Atlanta History Center’s collection features 55,000 museum artifacts, over 17,000 linear feet of archival and library collections, and 33 acres of living collections (150 families; 493 genera; 1,129 species; 1,706 taxa; 5,206 accessions). The History Center maintains historic buildings as collection artifacts, including accompanying farm outbuildings.
The Atlanta area, encompassing the city of Atlanta and its contiguous municipalities and suburbs, is a geographic focus of the collections. The History Center also possesses publications, archival materials, and artifacts related to Georgia, the Southeast, and United States history. For Living collections: state-wide for native plant collections as well as plant collections from other regions that have influenced Atlanta’s landscape.
Learn more about our collections by exploring the collecting areas below. Be sure to check out our behind-the-scenes collections tour to venture into our holdings and even touch some of the artifacts—with gloves of course.
For more information about Kenan Research Center or our museum collections, please email collections@atlantahistorycenter.com.
Collecting. Areas.
Documentation of the Civil Rights Movement in the 1960s and 1970s, and lesbian and gay rights movement of the 1970s through the 1990s highlight the Atlanta History Center’s activism and social change collections.
Business and Commerce collections document the activities of individual businesses, local products, agriculture, and the efforts of business leaders and individual entrepreneurs to promote economic development in Atlanta.
Collections related to Community document activities of groups with common interests such as neighborhood associations, high schools, social clubs, garden clubs, churches, genealogical societies, and organizations representing the gay and lesbian community.
Collections relating to Folklife document traditions in rural Georgia and in rural areas of the Southeast. Handmade pottery, baskets are well represented in collections, as are quilts and furniture produced in Georgia. The History Center has a very strong collection of oral history recordings of Appalachian residents on topics that include crafts, storytelling, and local traditions.

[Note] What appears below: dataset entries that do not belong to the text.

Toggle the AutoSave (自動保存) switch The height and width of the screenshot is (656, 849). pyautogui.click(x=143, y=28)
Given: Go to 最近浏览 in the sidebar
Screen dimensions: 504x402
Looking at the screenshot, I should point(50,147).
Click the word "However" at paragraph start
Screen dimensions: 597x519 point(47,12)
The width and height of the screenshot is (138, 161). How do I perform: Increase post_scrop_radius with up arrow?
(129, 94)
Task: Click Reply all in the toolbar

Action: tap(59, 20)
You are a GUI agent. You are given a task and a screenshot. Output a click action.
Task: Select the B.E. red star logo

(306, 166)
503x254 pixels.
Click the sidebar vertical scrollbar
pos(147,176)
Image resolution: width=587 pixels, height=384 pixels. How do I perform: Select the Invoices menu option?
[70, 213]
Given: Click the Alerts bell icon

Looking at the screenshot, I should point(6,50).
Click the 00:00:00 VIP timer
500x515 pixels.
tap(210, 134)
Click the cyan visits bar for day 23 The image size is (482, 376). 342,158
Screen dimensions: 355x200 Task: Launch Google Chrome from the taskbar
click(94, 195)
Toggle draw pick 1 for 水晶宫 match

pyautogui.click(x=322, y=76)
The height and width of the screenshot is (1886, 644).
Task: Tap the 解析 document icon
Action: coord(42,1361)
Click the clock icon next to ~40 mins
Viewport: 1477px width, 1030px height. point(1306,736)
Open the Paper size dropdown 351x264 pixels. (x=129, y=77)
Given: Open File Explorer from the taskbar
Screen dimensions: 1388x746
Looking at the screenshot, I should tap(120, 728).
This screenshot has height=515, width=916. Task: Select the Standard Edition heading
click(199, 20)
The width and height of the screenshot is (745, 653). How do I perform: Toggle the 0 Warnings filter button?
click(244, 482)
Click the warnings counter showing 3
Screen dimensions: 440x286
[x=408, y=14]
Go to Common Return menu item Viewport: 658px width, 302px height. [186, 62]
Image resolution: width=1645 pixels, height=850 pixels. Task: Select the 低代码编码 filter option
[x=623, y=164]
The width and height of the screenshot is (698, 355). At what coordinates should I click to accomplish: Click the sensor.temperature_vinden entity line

The History Center possesses rich collections of textiles, decorative arts, buildings and living collections. The collections are strong in genealogical documentation and publications that focus on lineage organizations, family papers, recipe books, and oral history.
Military collections are primarily related to the American Civil War. Defined nationally in scope, the collection encompasses U.S. and Confederate experiences in all theaters of conflict with special emphasis on Atlanta, Georgia, and the Western Theater. Secondarily, the collection documents 20th-century military conflicts on foreign soil. Local in scope, the collection focuses on the military or military-related civilian experience of Georgians.
Natural and Built Environment collections document architecture and the urban landscape of the City of Atlanta; landscape design; history of Georgia and the Southeastern United States; and living collections encompassed by Goizueta Gardens.
Politics and Government collections document the activities and decisions of Atlanta-area governments and non-governmental organizations. The collections document political events, such as campaigns, rallies, and protests, as well as materials that record individuals and groups engaged in civic affairs.
Sports, Arts, and Recreation collections document sporting events and sports teams in the Atlanta-Athens area, as well as arts institutions and arts-related events in Atlanta.
Transportation collections document Atlanta’s growth and the development of railroads, trolleys, automobiles, highways, airports, MARTA, and other aspects of transportation, and conveyance of goods and people.